1\. There is a McDonalds that was near my Elementary school, actually used to
be my favorite place as a kid and it was the place where I would socialize
with kids from the Boys and Girls club about a block or so away. Even though
there is a large municipal park across the street and numerous bars and clubs
and restaurants around that area, you could still see people actually meeting,
or just hanging out there. I have no idea what this particular McDonalds* is
like nowadays, but I've heard through the grapevine it's become the epicenter
for numerous drug problems in the neighborhood, which are only complaints you
started hearing about once Whole Foods opened up across the street. I suspect
that it is neither the epicenter of the drug problems in the 'hood given
exactly what that particular neighborhood is famous for, and it is famous, nor
do I think it has actually changed at all in the last 20 years.

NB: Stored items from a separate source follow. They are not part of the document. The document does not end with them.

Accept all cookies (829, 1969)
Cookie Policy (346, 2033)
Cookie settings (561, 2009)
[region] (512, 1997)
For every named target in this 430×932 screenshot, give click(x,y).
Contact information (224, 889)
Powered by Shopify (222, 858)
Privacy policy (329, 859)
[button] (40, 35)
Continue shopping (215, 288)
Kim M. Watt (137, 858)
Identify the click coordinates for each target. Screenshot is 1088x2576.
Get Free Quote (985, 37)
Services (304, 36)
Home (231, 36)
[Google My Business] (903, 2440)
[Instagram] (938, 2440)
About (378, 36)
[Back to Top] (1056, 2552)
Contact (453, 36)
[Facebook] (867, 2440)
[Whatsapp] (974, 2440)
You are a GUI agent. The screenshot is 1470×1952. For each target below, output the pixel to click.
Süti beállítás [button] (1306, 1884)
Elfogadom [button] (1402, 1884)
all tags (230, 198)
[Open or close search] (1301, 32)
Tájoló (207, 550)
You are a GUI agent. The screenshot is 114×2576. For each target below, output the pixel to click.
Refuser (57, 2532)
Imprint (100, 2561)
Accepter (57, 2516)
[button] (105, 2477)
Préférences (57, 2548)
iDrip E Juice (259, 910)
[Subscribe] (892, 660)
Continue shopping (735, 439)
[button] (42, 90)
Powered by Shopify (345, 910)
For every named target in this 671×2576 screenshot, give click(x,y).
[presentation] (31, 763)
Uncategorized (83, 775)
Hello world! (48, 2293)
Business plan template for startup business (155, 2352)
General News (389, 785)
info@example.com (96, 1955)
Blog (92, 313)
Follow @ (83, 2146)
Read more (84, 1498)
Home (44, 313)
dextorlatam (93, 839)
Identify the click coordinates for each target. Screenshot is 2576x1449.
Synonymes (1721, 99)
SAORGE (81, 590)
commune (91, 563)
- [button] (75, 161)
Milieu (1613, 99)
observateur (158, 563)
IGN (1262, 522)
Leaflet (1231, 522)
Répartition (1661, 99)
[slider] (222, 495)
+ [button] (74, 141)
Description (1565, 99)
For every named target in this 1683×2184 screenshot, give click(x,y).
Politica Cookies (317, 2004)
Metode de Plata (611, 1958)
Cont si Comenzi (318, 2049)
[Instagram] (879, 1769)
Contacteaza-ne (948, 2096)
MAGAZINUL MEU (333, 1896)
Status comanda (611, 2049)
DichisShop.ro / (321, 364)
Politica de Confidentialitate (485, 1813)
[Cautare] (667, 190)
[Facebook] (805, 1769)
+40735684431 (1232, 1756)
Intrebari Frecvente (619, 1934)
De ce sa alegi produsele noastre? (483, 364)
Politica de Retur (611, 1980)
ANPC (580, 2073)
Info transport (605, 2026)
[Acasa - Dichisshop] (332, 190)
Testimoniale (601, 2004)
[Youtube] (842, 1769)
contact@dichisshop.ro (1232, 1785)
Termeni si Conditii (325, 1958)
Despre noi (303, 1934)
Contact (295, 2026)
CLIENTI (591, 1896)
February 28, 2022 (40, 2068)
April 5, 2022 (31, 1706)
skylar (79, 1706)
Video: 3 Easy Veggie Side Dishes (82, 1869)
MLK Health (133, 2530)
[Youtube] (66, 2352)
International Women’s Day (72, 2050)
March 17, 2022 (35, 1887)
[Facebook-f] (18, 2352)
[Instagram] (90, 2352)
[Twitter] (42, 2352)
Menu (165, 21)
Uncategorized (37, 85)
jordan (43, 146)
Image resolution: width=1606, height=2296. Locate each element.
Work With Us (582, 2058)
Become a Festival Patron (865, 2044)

Most likely the only thing that changed is there are a lot more affluent
people in the area which are taking issue with having a symbol of poverty in
their presence, across the street from a supermarket that just so happens to
symbolize their wealth.

2\. There's another McDonalds I would walk past every day on my way too and
from school. Often it was faster than waiting for the trolley bus as the
trolley part of the bus would often fall and slow everyone down back in the
day and my route to Middle school and later High school was an L-shaped route.
Eventually the local MTA replaced the trolley buses with an updated model and
the problems were at least reduced, but not eliminated.

Passing this same McDonalds you could make a few observations. First, the
people there were of two particular demographics, and the housing nearby was
Section 8. Second, just pass the McDonalds there would be a park, nothing
fancy, just a bit of grass and some benches in the middle of the block where
quite a few locals would socialize. Third, just past this park was a rundown
boarded up church with empowering messages targeted towards a particular
demographic. Directly across the street from this rundown church was a police
station loaded up with surveillance cameras, even more than I observed around
other police stations at that time. Going back towards the McDonalds but
across the street now, there was if I recall correctly, a salon or a
barbershop (both? been a while), a liquor store, a pizza place (these might
have been one and the same) and apartment buildings. Not too far away in
either direction were two community centers.

What's my point? Humans are social beasts, we gather together over hot
beverages and food, whether our incomes are large or small. More affluent
people have more options for this, but much of the time people like to go out
and gather with those around them, particularly when they have fewer options.

Advert or not, the thesis of this article is not _wrong_. Go to low income
neighborhoods and find a McDonalds, get yourself a coffee or burger or
whatever and just sit down and watch people. Go to areas where McDonald's
exists but where the surrounding area is being gentrified and watch the looks
of disgust on peoples' faces as they pass through and by poverty. Coming from
a different sphere of life, it's pretty hard to read an article like this and
not think this is just a paid advert, and I understand the reaction, but I
would not doubt that for many communities, this article is basically the
truth.

* Given just who many of the people on Hacker News are and the metro areas they tend to reside in, in numbers anyway, there is a better than even chance you can figure out exactly which area and which McDonalds specifically I'm talking about.